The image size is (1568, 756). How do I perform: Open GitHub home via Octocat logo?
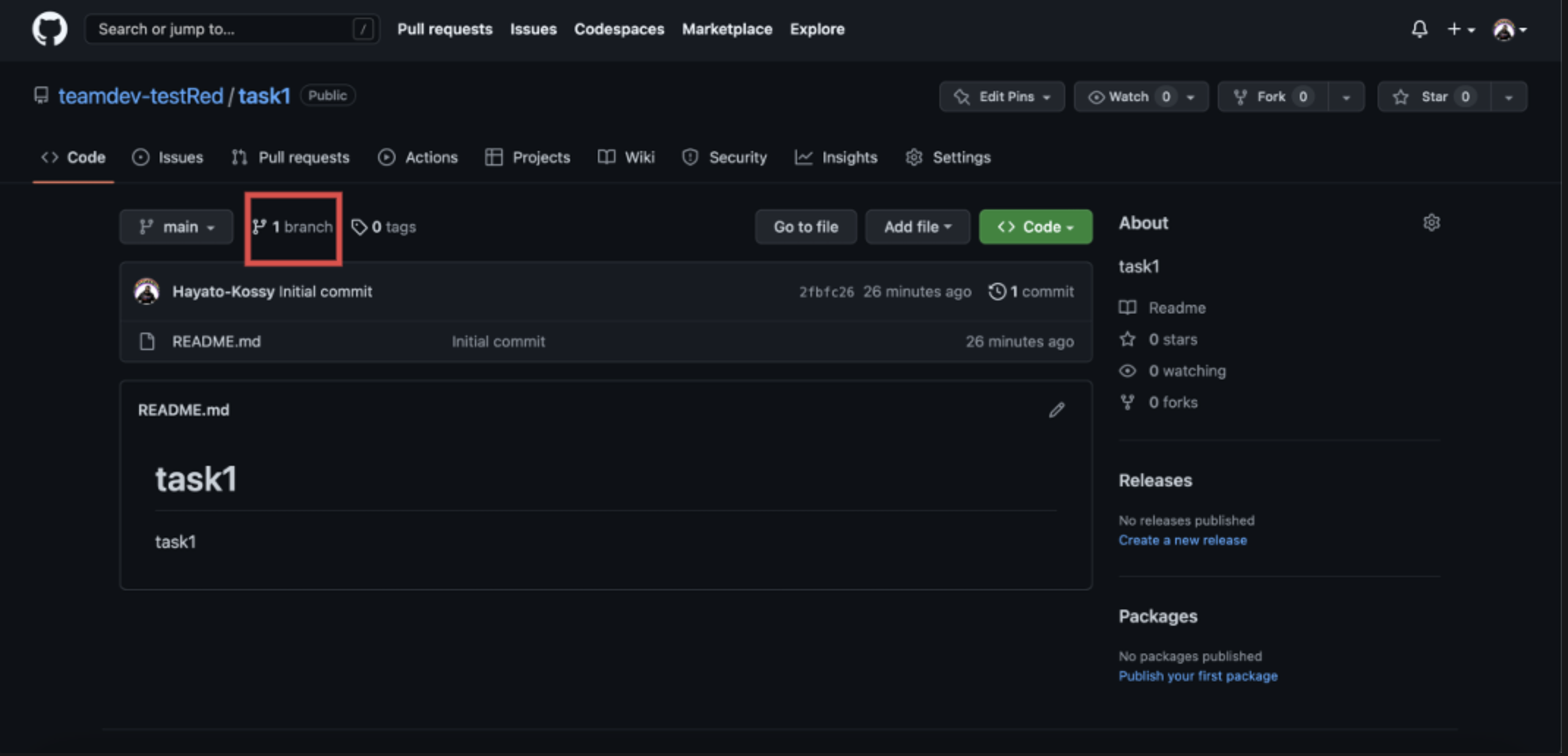click(49, 29)
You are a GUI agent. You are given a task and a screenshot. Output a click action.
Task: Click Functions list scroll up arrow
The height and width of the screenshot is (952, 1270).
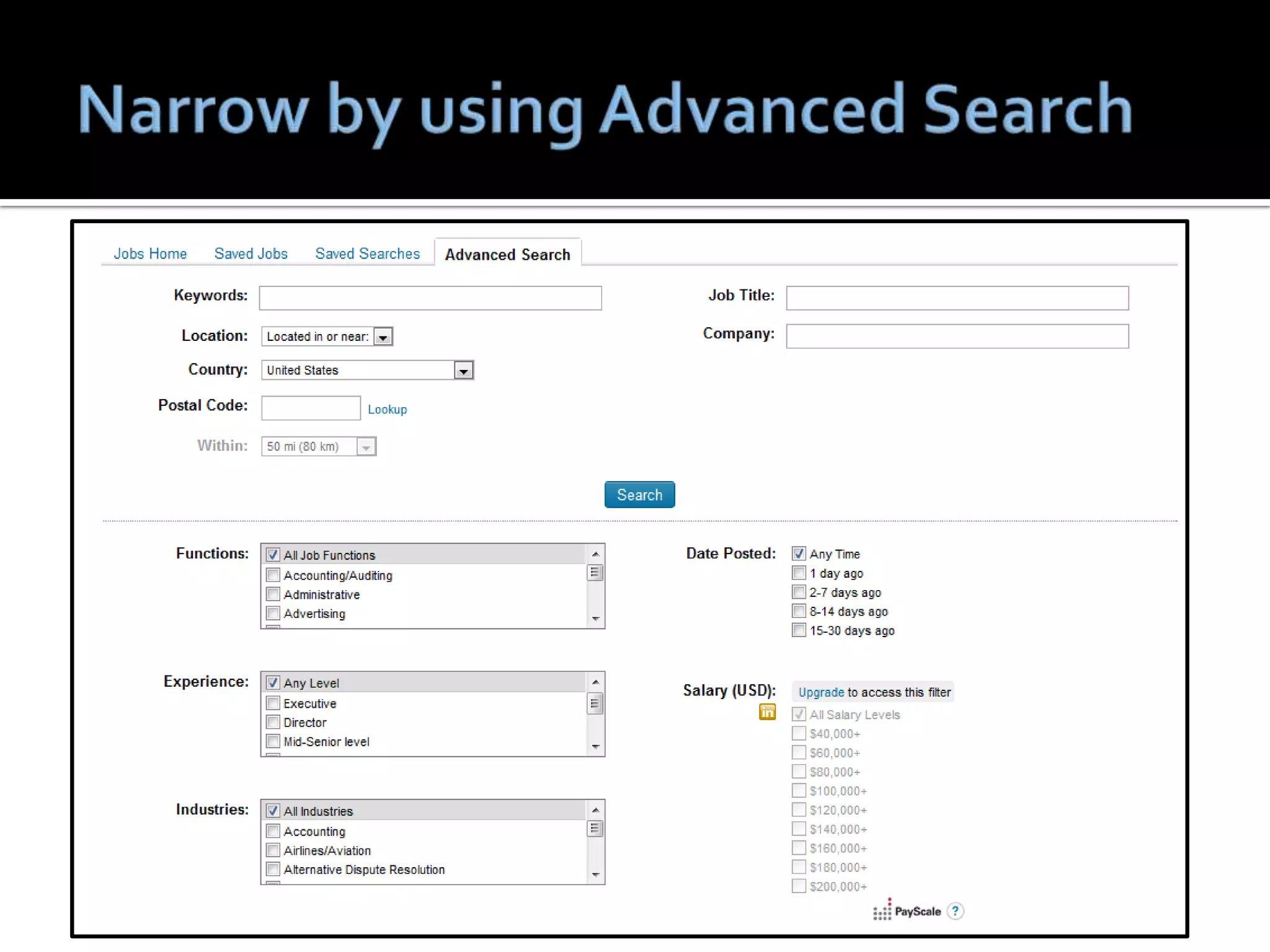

### WHAT IS EXPECTED:
Return a copy of each line in the entries that contains "screenshot".

### WRITTEN SOLUTION:
You are a GUI agent. You are given a task and a screenshot. Output a click action.
The height and width of the screenshot is (952, 1270).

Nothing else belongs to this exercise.